The fix is the same as the constructor case: defer with setImmediate or process.nextTick if you need to emit before listeners have attached. The pattern of "emit immediately if listeners exist, otherwise queue for next tick" is so common that newer Node APIs do it for you. Older code in your codebase might not.

fs.*Sync() is the smoking gun

I want to close on the one Node API that proves the model by counterexample. fs.readFileSync, fs.writeFileSync, and the rest of the *Sync family *block the JavaScript thread*. They are not faster than their async counterparts on a single call. They are slower — because they go through a different code path that doesn't use libuv's pool. They exist because sometimes you genuinely need synchronous I/O — at startup, in CLI scripts, in test setup — and the cost of blocking is paid by the developer who chose the *Sync variant knowingly.

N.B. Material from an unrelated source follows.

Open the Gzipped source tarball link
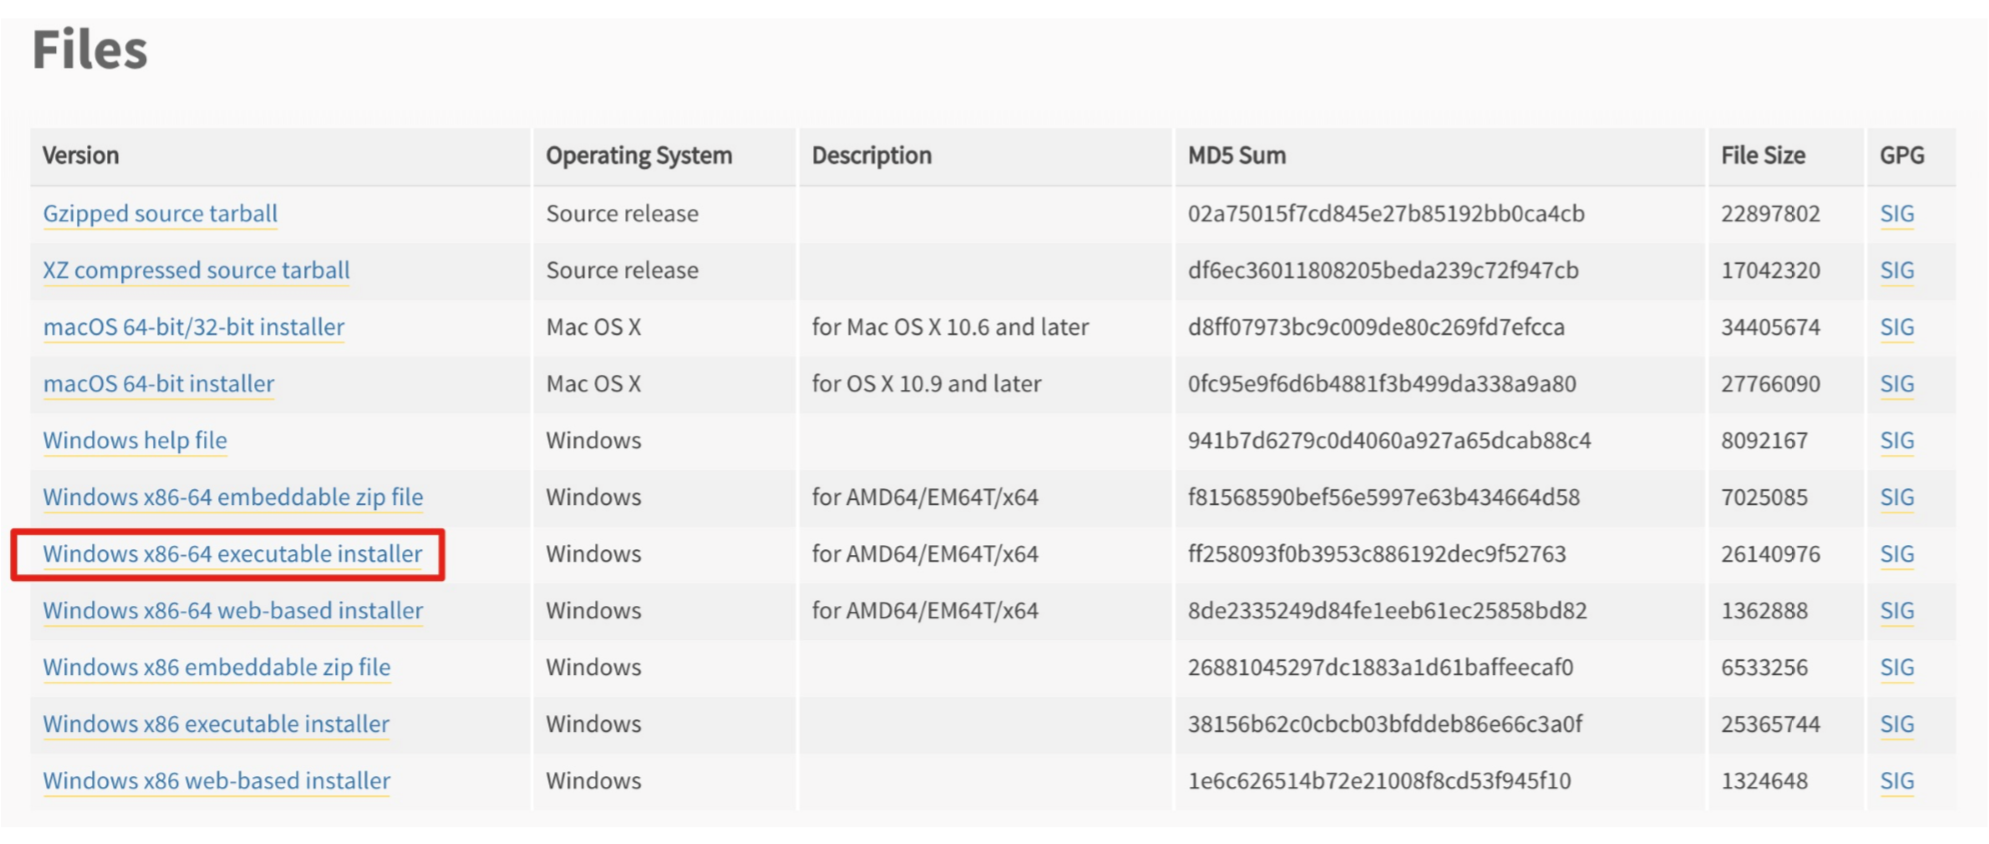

The fact that the synchronous variants are *named* — that the API surface has readFile *and* readFileSync — is the smoking gun for the entire design philosophy. In a runtime that defaulted to blocking, you would have readFile and the non-blocking variant would be readFileAsync. In Node, the blocking variant is the one with the explicit name. The default is async. The default is what you should be using. The *Sync family is the marked exception, and the marking is the lesson.

What the runtime and the package manager share

You started this chapter with a 5ms discrepancy that turned out to be the runtime behaving as specified. You started the previous chapter with a transitive publish that turned out to be the package manager behaving as documented. Both stories are about non-determinism. The registry moves; the lockfile pins it. The kernel moves; the poll phase synchronizes to it. Node is the only mainstream runtime I know of where both the dependency layer and the execution layer treat non-determinism as the design constraint, not as an inconvenience to be papered over by threads or by luck.

The lockfile and the event loop are not parallel stories. They are the same story, told twice. The package manager locks the install. The event loop locks the run. Both are about making a moving target into a predictable surface, and both succeed only because the people who built them were honest about which guarantees are real and which are aspirational. The non-determinism that remains — a timer firing 5ms late, a transitive publish slipping through a stale lockfile — is the runtime telling you the truth. That truth is what lets you reason about the system.